Swiss Ambassador to the United States
- In office December 2010 – October 2014
- Preceded by: Urs Ziswiler
- Succeeded by: Martin Dahinden

Director of the Swiss Agency for Development and Cooperation
- In office 2014–2020

Personal details
- Spouse: Christine

= Manuel Sager =

Swiss diplomat

Manuel Sager is a Swiss diplomat who served as the Ambassador of Switzerland to the United States from 2010 to 2014. He was appointed to the position in December 2010.

==Early years==

He attended graduate school in North Carolina, worked as a lawyer in Arizona and held diplomatic posts in New York City and Washington, DC.

Born in 1955 in Menziken in the canton of Aargau, Sager earned a doctorate from the law school of the University of Zurich. He later conducted postgraduate studies in the U.S., receiving a master’s of law degree from Duke University Law School.

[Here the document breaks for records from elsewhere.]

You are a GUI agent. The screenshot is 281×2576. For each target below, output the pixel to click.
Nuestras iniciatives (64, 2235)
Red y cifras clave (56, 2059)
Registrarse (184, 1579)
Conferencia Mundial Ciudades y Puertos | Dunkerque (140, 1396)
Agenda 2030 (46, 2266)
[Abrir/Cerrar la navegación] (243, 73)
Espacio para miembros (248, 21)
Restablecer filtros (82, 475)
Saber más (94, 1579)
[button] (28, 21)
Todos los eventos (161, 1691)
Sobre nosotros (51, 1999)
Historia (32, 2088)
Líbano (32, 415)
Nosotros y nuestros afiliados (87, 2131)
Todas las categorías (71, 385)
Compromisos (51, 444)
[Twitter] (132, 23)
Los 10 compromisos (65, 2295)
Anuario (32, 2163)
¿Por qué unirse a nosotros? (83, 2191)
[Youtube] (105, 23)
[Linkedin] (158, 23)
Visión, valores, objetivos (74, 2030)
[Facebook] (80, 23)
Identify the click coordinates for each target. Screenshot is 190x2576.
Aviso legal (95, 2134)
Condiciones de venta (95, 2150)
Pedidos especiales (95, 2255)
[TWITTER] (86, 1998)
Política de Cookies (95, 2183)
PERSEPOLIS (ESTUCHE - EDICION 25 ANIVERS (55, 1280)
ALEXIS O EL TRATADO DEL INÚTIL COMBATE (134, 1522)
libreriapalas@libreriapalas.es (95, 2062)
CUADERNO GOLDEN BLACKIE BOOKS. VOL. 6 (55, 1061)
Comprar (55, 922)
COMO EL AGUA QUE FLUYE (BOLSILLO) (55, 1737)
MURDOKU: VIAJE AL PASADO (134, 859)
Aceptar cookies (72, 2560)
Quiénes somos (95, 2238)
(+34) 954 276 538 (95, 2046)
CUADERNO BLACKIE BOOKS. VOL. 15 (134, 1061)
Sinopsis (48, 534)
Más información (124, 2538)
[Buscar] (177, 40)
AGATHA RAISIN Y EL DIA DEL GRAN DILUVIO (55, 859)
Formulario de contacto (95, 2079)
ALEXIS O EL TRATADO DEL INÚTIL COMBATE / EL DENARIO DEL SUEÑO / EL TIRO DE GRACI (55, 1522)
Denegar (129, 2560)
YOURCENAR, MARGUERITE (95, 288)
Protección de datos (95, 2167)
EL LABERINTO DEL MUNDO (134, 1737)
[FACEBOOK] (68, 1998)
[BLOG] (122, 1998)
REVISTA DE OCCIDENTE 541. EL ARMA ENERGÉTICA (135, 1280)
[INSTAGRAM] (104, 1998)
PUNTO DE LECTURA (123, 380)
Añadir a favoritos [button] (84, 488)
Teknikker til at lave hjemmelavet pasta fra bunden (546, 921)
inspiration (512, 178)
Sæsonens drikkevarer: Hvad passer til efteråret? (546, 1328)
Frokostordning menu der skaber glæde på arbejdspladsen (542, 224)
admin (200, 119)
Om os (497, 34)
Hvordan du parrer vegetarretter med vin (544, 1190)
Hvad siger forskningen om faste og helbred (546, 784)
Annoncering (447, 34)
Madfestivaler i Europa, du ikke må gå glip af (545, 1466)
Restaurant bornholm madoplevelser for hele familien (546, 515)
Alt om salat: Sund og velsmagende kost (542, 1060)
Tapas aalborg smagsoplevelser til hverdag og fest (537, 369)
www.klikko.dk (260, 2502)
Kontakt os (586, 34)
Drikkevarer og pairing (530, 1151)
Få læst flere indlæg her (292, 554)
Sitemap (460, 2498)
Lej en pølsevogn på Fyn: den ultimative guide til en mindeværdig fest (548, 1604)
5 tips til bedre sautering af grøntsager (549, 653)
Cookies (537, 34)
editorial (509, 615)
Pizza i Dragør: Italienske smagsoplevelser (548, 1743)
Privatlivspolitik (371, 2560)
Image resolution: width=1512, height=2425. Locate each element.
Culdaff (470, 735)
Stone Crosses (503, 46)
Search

In 1986, Sager passed the bar in the state of Arizona and worked as an associate attorney at the law firm of O’Connor, Cavanagh in Phoenix for two years, specializing in patent law.

==Political career==

In 1988, he began his career with the Federal Department of Foreign Affairs (FDFA) and was posted as a diplomat-in-training in Bern, Switzerland, and Athens, Greece.

From 1990 to 1995, he worked in the FDFA’s Directorate of International Law in Bern, and he headed the Division for Humanitarian Law 1993–1995.

He had his first diplomatic tour in the U.S. from 1995 to 1999, serving as deputy consul general in New York. He then shifted to the Swiss embassy in Washington, DC, to handle communications from 1999 to 2001.

Sager was head of the Coordination Office for Humanitarian Law for the Directorate of International Law from November 2001 to September 2002. For the next four months, he was head of communications for the Federal Department of Foreign Affairs, after which he moved on to the same position in the Federal Department of Economic Affairs.

From October 2005 to July 2008, Sager was an executive director at the European Bank for Reconstruction and Development in London, in charge of nine countries, including those in the ex-Soviet Union. He then took over as head of the FDFA’s Political Affairs Division (2008–2010).

==Family life==

Sager met his American-born wife, Christine, at a youth hostel in Oregon in 1982 while both were travelling around the United States. They were married 11 months later.

==Hobbies==
Sager is a guitarist and playing guitar is his favorite leisure activity.